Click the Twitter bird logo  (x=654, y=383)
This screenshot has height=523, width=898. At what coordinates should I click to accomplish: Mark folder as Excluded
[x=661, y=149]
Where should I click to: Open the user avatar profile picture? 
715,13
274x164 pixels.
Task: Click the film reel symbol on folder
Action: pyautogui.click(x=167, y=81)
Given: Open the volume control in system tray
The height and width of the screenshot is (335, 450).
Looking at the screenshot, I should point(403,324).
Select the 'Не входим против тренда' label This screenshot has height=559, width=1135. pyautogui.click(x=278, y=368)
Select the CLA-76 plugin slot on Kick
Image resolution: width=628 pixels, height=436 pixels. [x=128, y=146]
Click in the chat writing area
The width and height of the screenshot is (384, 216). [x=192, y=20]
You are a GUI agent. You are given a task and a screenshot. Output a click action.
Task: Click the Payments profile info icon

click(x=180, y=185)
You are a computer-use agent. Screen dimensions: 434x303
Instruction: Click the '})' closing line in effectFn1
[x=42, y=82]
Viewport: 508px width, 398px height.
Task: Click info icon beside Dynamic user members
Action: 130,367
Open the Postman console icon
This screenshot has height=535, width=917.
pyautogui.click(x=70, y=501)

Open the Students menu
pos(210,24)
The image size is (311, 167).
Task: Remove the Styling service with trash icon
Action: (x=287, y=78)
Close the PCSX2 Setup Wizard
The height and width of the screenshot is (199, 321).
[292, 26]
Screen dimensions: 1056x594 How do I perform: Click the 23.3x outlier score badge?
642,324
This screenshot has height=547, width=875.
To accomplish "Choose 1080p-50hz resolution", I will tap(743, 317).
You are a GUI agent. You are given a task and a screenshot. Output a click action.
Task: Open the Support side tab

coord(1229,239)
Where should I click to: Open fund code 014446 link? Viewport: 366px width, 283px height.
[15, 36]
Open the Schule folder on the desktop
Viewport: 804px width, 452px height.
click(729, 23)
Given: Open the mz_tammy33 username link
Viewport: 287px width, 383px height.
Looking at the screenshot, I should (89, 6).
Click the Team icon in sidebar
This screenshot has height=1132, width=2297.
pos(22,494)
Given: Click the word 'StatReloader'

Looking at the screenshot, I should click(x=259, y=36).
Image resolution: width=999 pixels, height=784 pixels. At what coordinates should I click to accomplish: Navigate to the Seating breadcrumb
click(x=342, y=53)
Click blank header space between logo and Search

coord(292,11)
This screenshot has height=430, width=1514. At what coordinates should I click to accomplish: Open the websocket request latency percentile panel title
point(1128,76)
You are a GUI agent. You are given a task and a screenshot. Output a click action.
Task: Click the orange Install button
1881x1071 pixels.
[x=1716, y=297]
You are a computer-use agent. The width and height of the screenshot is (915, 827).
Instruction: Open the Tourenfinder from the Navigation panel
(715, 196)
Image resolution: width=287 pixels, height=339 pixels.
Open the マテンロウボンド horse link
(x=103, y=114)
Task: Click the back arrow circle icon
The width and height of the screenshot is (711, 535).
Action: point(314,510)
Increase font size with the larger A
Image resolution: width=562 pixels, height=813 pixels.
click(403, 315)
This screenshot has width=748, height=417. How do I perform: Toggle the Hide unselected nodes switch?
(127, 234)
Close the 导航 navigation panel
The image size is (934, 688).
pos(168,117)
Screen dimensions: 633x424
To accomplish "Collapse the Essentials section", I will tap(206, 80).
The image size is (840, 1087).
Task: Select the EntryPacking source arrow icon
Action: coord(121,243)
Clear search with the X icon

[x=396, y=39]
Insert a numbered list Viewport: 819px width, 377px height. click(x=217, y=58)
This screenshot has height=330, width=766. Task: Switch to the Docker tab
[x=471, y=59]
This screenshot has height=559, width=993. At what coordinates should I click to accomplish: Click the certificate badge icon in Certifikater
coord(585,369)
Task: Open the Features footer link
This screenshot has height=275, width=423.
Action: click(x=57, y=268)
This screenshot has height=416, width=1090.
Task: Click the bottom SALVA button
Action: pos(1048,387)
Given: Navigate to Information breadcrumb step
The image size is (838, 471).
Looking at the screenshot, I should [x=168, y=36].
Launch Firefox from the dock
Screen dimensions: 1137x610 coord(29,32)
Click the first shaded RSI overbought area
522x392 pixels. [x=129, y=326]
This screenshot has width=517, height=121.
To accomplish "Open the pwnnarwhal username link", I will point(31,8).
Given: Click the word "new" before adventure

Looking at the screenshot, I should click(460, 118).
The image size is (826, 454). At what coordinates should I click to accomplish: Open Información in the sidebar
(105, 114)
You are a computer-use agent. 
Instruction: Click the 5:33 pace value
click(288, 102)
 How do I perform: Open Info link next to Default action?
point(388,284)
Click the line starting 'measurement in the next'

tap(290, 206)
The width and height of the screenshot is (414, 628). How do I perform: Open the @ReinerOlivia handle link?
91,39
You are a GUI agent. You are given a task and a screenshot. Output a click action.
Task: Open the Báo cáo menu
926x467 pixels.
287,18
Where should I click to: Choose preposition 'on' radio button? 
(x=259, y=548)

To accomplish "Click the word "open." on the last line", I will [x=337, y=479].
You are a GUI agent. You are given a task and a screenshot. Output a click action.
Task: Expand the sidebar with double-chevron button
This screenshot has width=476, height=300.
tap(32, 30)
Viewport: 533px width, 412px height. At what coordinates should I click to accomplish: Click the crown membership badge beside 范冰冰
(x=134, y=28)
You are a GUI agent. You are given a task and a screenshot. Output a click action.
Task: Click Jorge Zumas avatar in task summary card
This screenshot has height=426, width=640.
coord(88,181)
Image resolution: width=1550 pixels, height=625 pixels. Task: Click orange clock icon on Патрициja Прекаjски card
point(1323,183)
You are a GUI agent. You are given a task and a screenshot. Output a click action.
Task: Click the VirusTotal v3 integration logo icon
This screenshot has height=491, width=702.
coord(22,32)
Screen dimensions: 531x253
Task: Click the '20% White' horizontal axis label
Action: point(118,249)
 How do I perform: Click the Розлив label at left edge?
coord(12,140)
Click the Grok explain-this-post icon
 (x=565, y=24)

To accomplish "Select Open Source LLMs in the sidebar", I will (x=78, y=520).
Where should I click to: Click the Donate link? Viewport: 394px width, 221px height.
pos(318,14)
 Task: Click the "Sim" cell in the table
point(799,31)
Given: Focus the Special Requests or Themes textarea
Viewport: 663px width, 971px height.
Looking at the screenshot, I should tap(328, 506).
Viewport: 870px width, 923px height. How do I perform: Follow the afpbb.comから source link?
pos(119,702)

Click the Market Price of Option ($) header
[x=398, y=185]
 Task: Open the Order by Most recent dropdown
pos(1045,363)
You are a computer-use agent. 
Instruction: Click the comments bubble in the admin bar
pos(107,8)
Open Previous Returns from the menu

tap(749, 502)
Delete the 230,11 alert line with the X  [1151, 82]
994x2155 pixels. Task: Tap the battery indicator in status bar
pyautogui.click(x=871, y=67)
------------------------------------------------
**EXERCISE DETAILS**
Without leaving anything out, output all of the material exactly.

**TASK RESPONSE**
Click the Twitter bird logo  (x=654, y=383)
This screenshot has height=523, width=898. At what coordinates should I click to accomplish: Mark folder as Excluded
[x=661, y=149]
Where should I click to: Open the user avatar profile picture? 
715,13
274x164 pixels.
Task: Click the film reel symbol on folder
Action: pyautogui.click(x=167, y=81)
Given: Open the volume control in system tray
The height and width of the screenshot is (335, 450).
Looking at the screenshot, I should point(403,324).
Select the 'Не входим против тренда' label This screenshot has height=559, width=1135. pyautogui.click(x=278, y=368)
Select the CLA-76 plugin slot on Kick
Image resolution: width=628 pixels, height=436 pixels. [x=128, y=146]
Click in the chat writing area
The width and height of the screenshot is (384, 216). [x=192, y=20]
You are a GUI agent. You are given a task and a screenshot. Output a click action.
Task: Click the Payments profile info icon

click(x=180, y=185)
You are a computer-use agent. Screen dimensions: 434x303
Instruction: Click the '})' closing line in effectFn1
[x=42, y=82]
Viewport: 508px width, 398px height.
Task: Click info icon beside Dynamic user members
Action: 130,367
Open the Postman console icon
This screenshot has height=535, width=917.
pyautogui.click(x=70, y=501)

Open the Students menu
pos(210,24)
The image size is (311, 167).
Task: Remove the Styling service with trash icon
Action: (x=287, y=78)
Close the PCSX2 Setup Wizard
The height and width of the screenshot is (199, 321).
[292, 26]
Screen dimensions: 1056x594 How do I perform: Click the 23.3x outlier score badge?
642,324
This screenshot has height=547, width=875.
To accomplish "Choose 1080p-50hz resolution", I will tap(743, 317).
You are a GUI agent. You are given a task and a screenshot. Output a click action.
Task: Open the Support side tab

coord(1229,239)
Where should I click to: Open fund code 014446 link? Viewport: 366px width, 283px height.
[15, 36]
Open the Schule folder on the desktop
Viewport: 804px width, 452px height.
click(729, 23)
Given: Open the mz_tammy33 username link
Viewport: 287px width, 383px height.
Looking at the screenshot, I should (89, 6).
Click the Team icon in sidebar
This screenshot has height=1132, width=2297.
pos(22,494)
Given: Click the word 'StatReloader'

Looking at the screenshot, I should click(x=259, y=36).
Image resolution: width=999 pixels, height=784 pixels. At what coordinates should I click to accomplish: Navigate to the Seating breadcrumb
click(x=342, y=53)
Click blank header space between logo and Search

coord(292,11)
This screenshot has height=430, width=1514. At what coordinates should I click to accomplish: Open the websocket request latency percentile panel title
point(1128,76)
You are a GUI agent. You are given a task and a screenshot. Output a click action.
Task: Click the orange Install button
1881x1071 pixels.
[x=1716, y=297]
You are a computer-use agent. The width and height of the screenshot is (915, 827).
Instruction: Open the Tourenfinder from the Navigation panel
(715, 196)
Image resolution: width=287 pixels, height=339 pixels.
Open the マテンロウボンド horse link
(x=103, y=114)
Task: Click the back arrow circle icon
The width and height of the screenshot is (711, 535).
Action: point(314,510)
Increase font size with the larger A
Image resolution: width=562 pixels, height=813 pixels.
click(403, 315)
This screenshot has width=748, height=417. How do I perform: Toggle the Hide unselected nodes switch?
(127, 234)
Close the 导航 navigation panel
The image size is (934, 688).
pos(168,117)
Screen dimensions: 633x424
To accomplish "Collapse the Essentials section", I will tap(206, 80).
The image size is (840, 1087).
Task: Select the EntryPacking source arrow icon
Action: coord(121,243)
Clear search with the X icon

[x=396, y=39]
Insert a numbered list Viewport: 819px width, 377px height. click(x=217, y=58)
This screenshot has height=330, width=766. Task: Switch to the Docker tab
[x=471, y=59]
This screenshot has height=559, width=993. At what coordinates should I click to accomplish: Click the certificate badge icon in Certifikater
coord(585,369)
Task: Open the Features footer link
This screenshot has height=275, width=423.
Action: click(x=57, y=268)
This screenshot has height=416, width=1090.
Task: Click the bottom SALVA button
Action: pos(1048,387)
Given: Navigate to Information breadcrumb step
The image size is (838, 471).
Looking at the screenshot, I should [x=168, y=36].
Launch Firefox from the dock
Screen dimensions: 1137x610 coord(29,32)
Click the first shaded RSI overbought area
522x392 pixels. [x=129, y=326]
This screenshot has width=517, height=121.
To accomplish "Open the pwnnarwhal username link", I will point(31,8).
Given: Click the word "new" before adventure

Looking at the screenshot, I should click(460, 118).
The image size is (826, 454). At what coordinates should I click to accomplish: Open Información in the sidebar
(105, 114)
You are a computer-use agent. 
Instruction: Click the 5:33 pace value
click(288, 102)
 How do I perform: Open Info link next to Default action?
point(388,284)
Click the line starting 'measurement in the next'

tap(290, 206)
The width and height of the screenshot is (414, 628). How do I perform: Open the @ReinerOlivia handle link?
91,39
You are a GUI agent. You are given a task and a screenshot. Output a click action.
Task: Open the Báo cáo menu
926x467 pixels.
287,18
Where should I click to: Choose preposition 'on' radio button? 
(x=259, y=548)

To accomplish "Click the word "open." on the last line", I will [x=337, y=479].
You are a GUI agent. You are given a task and a screenshot. Output a click action.
Task: Expand the sidebar with double-chevron button
This screenshot has width=476, height=300.
tap(32, 30)
Viewport: 533px width, 412px height. At what coordinates should I click to accomplish: Click the crown membership badge beside 范冰冰
(x=134, y=28)
You are a GUI agent. You are given a task and a screenshot. Output a click action.
Task: Click Jorge Zumas avatar in task summary card
This screenshot has height=426, width=640.
coord(88,181)
Image resolution: width=1550 pixels, height=625 pixels. Task: Click orange clock icon on Патрициja Прекаjски card
point(1323,183)
You are a GUI agent. You are given a task and a screenshot. Output a click action.
Task: Click the VirusTotal v3 integration logo icon
This screenshot has height=491, width=702.
coord(22,32)
Screen dimensions: 531x253
Task: Click the '20% White' horizontal axis label
Action: point(118,249)
 How do I perform: Click the Розлив label at left edge?
coord(12,140)
Click the Grok explain-this-post icon
 (x=565, y=24)

To accomplish "Select Open Source LLMs in the sidebar", I will (x=78, y=520).
Where should I click to: Click the Donate link? Viewport: 394px width, 221px height.
pos(318,14)
 Task: Click the "Sim" cell in the table
point(799,31)
Given: Focus the Special Requests or Themes textarea
Viewport: 663px width, 971px height.
Looking at the screenshot, I should tap(328, 506).
Viewport: 870px width, 923px height. How do I perform: Follow the afpbb.comから source link?
pos(119,702)

Click the Market Price of Option ($) header
[x=398, y=185]
 Task: Open the Order by Most recent dropdown
pos(1045,363)
You are a computer-use agent. 
Instruction: Click the comments bubble in the admin bar
pos(107,8)
Open Previous Returns from the menu

tap(749, 502)
Delete the 230,11 alert line with the X  [1151, 82]
994x2155 pixels. Task: Tap the battery indicator in status bar
pyautogui.click(x=871, y=67)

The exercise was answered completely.